### TEXT PROVIDED
══════════

I don’t have any faith in my body. In fact, for a long time, I’ve actively disliked my body. I’m not talking about my breast size, or shape, or weight, or the look of my feet, but the inner workings of my body.
You see, nothing really works like its supposed to. I dislike my body when workouts don’t reap rewards commensurate to my peers. I dislike my body when anxiety levels result in yeast infections and UTIs. I dislike my body when it stores fat like a chipmunk preparing for hibernation. I dislike my body when my hormones shift and I exhibit male pattern hair loss. I dislike my body when I get another cystic pimple on my back due to increased androgens. I dislike my body when, during a typical cycle, I exhibit multiple LH surges complete with wild mood swings. I dislike my body when another 35 days pass with a negative pregnancy test. I dislike my body when I take all the appropriate actions and precautions and still manage to produce an unhealthy egg that results in miscarriage. I dislike my body when I can’t even start bleeding as a warning of an unhealthy pregnancy. I dislike my body.

══════════

### SUPPLIED ENTRIES
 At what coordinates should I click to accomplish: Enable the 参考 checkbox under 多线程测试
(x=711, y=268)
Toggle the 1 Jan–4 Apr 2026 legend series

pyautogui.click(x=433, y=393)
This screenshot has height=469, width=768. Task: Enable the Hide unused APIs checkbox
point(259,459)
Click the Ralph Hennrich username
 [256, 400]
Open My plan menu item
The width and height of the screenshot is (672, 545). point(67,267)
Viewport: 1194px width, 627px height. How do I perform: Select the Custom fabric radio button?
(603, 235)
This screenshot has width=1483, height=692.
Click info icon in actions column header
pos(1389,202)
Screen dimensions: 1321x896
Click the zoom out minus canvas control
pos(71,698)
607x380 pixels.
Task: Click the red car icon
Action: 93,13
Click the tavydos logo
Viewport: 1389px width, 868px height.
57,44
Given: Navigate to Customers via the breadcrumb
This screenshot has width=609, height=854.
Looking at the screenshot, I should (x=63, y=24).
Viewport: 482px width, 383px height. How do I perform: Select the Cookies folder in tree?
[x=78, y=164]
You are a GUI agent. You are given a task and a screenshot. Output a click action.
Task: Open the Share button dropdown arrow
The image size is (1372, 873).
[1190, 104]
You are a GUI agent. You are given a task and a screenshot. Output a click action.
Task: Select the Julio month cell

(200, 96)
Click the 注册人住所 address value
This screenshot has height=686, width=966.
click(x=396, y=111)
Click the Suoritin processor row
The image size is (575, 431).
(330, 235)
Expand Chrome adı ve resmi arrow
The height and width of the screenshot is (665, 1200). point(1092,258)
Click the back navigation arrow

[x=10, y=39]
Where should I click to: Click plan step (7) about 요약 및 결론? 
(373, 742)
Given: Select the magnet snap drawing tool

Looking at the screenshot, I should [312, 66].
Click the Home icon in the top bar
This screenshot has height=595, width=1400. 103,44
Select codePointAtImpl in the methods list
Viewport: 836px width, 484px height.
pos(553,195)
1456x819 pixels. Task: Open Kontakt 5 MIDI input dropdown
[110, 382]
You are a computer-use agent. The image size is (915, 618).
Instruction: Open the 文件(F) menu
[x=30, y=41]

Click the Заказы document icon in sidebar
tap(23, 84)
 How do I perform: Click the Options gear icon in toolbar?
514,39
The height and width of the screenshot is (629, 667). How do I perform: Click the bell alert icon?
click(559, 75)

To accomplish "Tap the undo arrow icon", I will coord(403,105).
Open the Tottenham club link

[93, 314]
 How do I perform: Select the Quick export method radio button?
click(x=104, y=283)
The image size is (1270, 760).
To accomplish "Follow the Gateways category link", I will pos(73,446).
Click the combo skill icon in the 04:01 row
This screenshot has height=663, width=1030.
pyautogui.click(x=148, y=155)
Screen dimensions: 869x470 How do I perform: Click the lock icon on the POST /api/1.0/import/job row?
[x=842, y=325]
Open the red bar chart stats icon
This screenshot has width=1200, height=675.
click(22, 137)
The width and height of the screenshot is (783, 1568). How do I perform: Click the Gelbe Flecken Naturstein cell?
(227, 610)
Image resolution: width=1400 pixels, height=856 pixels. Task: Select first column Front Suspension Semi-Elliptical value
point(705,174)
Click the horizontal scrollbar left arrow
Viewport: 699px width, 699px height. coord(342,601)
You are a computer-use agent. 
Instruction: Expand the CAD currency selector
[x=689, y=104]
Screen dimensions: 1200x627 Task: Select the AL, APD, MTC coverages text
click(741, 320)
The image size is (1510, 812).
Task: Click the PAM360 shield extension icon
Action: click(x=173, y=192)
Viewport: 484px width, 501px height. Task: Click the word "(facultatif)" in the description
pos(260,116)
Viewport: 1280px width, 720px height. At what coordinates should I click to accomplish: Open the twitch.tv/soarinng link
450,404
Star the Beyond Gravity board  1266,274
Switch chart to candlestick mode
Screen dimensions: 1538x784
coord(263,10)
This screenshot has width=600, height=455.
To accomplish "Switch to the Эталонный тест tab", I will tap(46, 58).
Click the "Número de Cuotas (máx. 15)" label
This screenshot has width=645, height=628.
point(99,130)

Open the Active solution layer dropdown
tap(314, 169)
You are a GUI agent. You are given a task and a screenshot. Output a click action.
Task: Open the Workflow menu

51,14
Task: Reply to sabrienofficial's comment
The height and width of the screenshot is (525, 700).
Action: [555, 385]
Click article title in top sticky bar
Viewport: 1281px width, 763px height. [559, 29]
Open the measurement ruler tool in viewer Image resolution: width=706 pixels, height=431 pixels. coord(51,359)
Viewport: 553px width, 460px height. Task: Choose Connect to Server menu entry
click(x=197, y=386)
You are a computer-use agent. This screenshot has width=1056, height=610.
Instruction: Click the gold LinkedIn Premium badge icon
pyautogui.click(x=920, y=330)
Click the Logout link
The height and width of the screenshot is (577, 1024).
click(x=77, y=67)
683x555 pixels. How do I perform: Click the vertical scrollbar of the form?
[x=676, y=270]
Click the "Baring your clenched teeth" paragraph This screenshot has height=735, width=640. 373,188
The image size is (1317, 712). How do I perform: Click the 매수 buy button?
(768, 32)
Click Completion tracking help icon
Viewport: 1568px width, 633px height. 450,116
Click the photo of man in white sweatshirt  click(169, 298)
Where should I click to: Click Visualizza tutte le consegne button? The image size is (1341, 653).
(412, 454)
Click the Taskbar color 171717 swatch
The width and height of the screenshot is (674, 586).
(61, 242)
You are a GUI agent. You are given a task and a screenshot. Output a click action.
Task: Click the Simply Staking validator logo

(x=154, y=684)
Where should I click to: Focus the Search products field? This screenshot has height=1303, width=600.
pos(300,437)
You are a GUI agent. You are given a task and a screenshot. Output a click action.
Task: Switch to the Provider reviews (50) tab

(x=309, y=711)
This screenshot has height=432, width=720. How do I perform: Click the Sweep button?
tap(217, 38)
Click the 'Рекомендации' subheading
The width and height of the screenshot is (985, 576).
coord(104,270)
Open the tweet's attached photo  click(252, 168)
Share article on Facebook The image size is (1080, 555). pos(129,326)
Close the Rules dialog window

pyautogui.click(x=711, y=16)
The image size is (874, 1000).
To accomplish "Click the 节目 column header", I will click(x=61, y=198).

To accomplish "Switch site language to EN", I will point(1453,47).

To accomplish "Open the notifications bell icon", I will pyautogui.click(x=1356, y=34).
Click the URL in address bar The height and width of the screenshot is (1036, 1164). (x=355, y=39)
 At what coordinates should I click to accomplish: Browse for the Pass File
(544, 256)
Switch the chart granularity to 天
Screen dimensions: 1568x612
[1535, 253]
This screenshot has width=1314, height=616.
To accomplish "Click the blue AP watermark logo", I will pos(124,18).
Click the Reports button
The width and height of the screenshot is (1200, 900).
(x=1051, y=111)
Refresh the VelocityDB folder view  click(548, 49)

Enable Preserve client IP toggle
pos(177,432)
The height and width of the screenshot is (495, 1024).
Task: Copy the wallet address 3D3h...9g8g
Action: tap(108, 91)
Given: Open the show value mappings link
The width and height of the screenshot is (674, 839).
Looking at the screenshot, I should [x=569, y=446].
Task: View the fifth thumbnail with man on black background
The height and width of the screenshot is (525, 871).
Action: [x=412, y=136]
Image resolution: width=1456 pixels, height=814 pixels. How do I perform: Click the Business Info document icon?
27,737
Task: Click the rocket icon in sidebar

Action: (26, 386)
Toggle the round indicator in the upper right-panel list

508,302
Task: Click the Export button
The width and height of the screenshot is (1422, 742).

══════════

### WHAT YOU WILL DO
**A)** In the essay about disliking one's body, how many days does the writer say pass with another negative pregnancy test?
**B)** Rewrite the paragraph of the essay about disliking one's body that begins "You see, nothing really works" as a bulleted list, keeping its main facts.
**C)** Write the next part of the essay about disliking one's body, picking up after its final sentence in the same first-person voice.

### RESPONSES BY ITEM NUMBER
**A)** Another 35 days pass with a negative pregnancy test.

**B)**
Nothing works as it is supposed to. The writer dislikes their body when:
- workouts don't bring results equal to those of peers
- anxiety leads to yeast infections and UTIs
- it stores fat like a chipmunk preparing for hibernation
- hormone shifts cause male pattern hair loss
- increased androgens cause another cystic pimple on the back
- a typical cycle brings multiple LH surges with wild mood swings
- another 35 days pass with a negative pregnancy test
- despite all appropriate actions and precautions, it produces an unhealthy egg that results in miscarriage
- it can't even start bleeding as a warning of an unhealthy pregnancy

**C)**
As you might have guessed, this isn’t so good for my mind-body connection. In fact, I often refer to my body as a separate being from my consciousness. It is that thing. My therapist of old would not be pleased. Or, perhaps, she wouldn’t be surprised at all.
Because of this, I also don’t trust my body. This is why I opted for the D&C in lieu of a natural miscarriage. I didn’t have any faith that my body would be able to expel an itty-bitty tiny baby. Why would it? It hasn’t done much of anything well in the past 24 months despite the cosseting, pampering, expensive treatments.
Three days ago my body surprised me. I ovulated. I was expecting this miscarriage process to throw my hormonal balance completely out of whack. I was prepared to not ovulate for months and months. But my body surprised me and I ovulated three days ago. I find myself in the odd position where I am proud of my body. Go body!